#35

Relu Le Monde Jou d'Eric Arlix, version livre. Ca le faisait déjà grave sur manuscrit, mais avec l'objet en mains, c'est pire. Pire parce que dire mieux serait vulgaire, compte tenu du texte.

A noter au marqueur au dessus du bureau, histoire de se calmer tout de suite : "Je ne suis plus moi, la fiction m'a emporté en surcharge d'ego". Je m'en remettrais jamais de ne pas l'avoir faite moi-même, cette phrase. J'en suis blette de jalousie.

En interne, ça cacophonise pas mal sur cette problématique ingérable : la stylistique au service du politique tu causes tu causes c'est tout ce que tu sais faire. Et sur une autre aussi. Dégager les brêles et les geignards de son carnet d'adresse, ça élève le niveau même si le général reste très faible. Par contre, ça met la barre un peu trop haut, parfois. Et depuis ce bouquin j'ai des courbatures au cortex. Un tas. "Je ne suis plus moi, la fiction m'a emporté en surcharge d'ego". Certainement pas fait 360 pages, ça aurait pû tenir en une ligne, la preuve.

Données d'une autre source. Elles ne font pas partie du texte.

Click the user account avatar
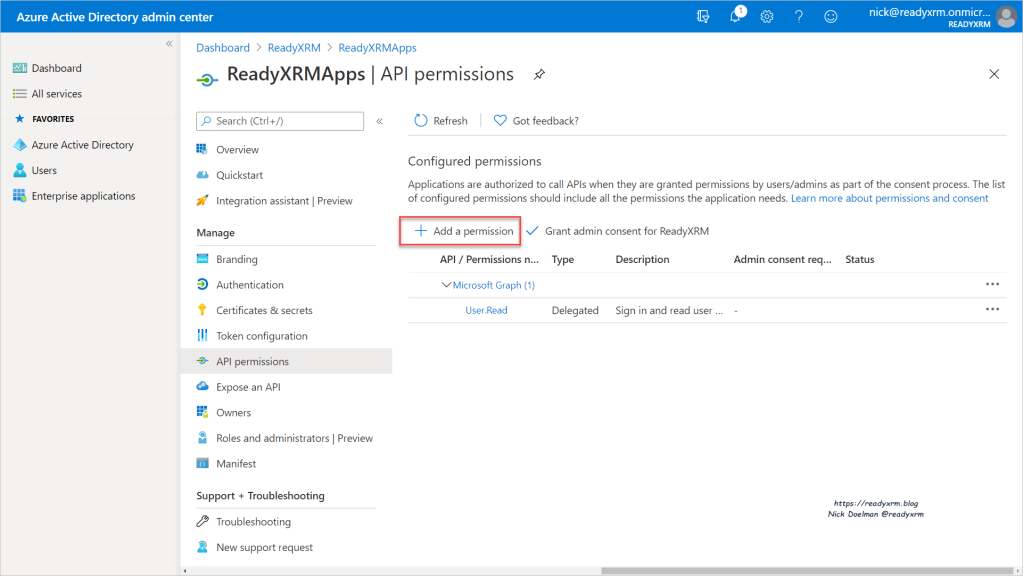 [x=1005, y=17]
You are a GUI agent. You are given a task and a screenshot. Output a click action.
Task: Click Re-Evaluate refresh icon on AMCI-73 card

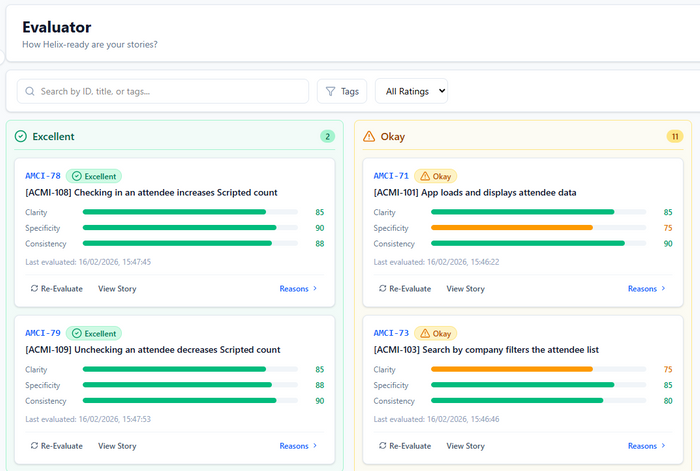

Conclusion : une fois le Vian achevé, boucler la version finale de la fiction commandée par France Culture, et se mettre au boulot fissa. Au vrai boulot. Ca commence à prendre forme mais c'est un gros chantier. Si jamais le résultat final se résume encore en une phrase arlixienne je me pends. Ou j'élève des siamois à la campagne, ça contrariera moins mon fiancé.